There are larger forces at work globally, she pointed out. We’re seeing slower economic growth overall. Global trade growth figures basically plateaued in 2015, and since then we’ve had a protracted slump, which tells us something bigger is going on there.

The reasons are complicated but include aging demographics, technological advancement that is leading to labor displacement, and concerns about immigration. These factors combined are driving a rise in nationalism and protectionism, populism and nativism, Goujon stated.

“This is not a temporary blip,” she said. “This is something that’s going to endure, and it’s going to have second and third order effects that are going to reshape international systems.”

Demographics Eventually Matter

We talk about demographics very abstractly, Goujon pointed out, but we’re getting closer and closer to the 2030 to 2040 timeframe where a lot of developed countries with contracting populations will start to feel that demographic crunch.

As populations grow older, economic growth slows and labor productivity declines.

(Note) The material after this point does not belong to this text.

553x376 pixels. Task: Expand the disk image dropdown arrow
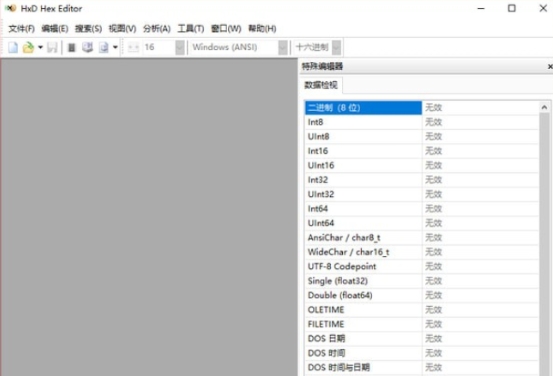[x=115, y=47]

This will have a tremendous impact, she added. It’s important to look at these challenges against the backdrop of China’s economic evolution.

“If we look at the past three decades, the world (has been) feeding off of China’s enormous growth cycle,” Goujon said. “Those days are over. China’s not going to repeat that rate of growth, and there’s no replacement for China on that scale.”

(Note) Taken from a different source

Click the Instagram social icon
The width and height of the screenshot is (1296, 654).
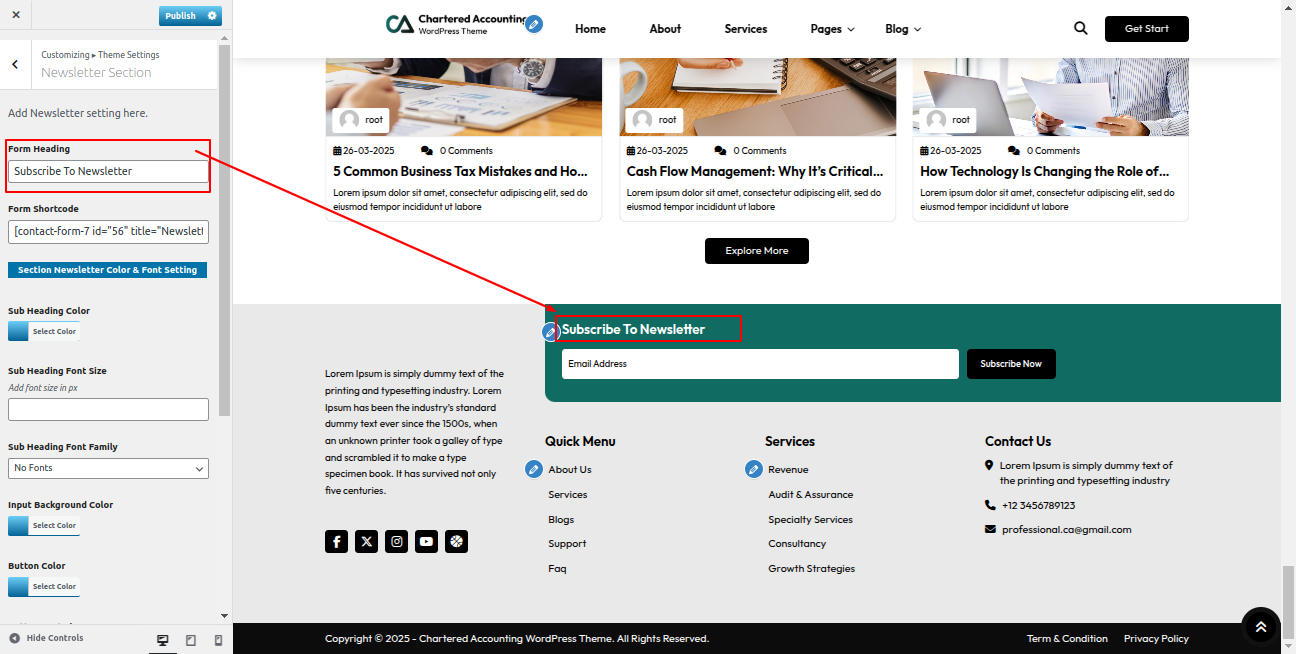[397, 541]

Everybody has to adjust to slower growth. We’re used to a hyper-globalized economy with long supply chains, but that’s also changing.

The rise of robotics and advanced manufacturing, where technologies are going to allow developed countries to compensate for their demographic shortages by becoming more efficient and producing goods closer to home, are altering the landscape.

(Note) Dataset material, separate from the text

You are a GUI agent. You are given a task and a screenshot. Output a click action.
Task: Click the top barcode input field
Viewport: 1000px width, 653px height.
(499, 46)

“That entire trend is going to reshape how we trade, how we work, and how the world operates,” Goujon said.

What Does Trump’s Presidency Herald for Global Trade?

It’s always easy to blame presidents for economic conditions, but it’s not really accurate, Goujon pointed out.

“The fact of the matter is, economies operate in cycles,” she said. “A lot of it has to do with timing.”

Structural forces are extremely important to bear in mind, she noted and the power that a single political personality has to change these issues is limited.

Though promises of manufacturing jobs returning to the United States have wide support, the reality is more complicated.

“The fact of the matter is that the US isn’t producing a lot of the things that it imports in large numbers,” Goujon said. “So even if the US wanted to raise tariffs on Chinese imports, it’s not like there’s factory capacity ready at hand to start producing those things at home.”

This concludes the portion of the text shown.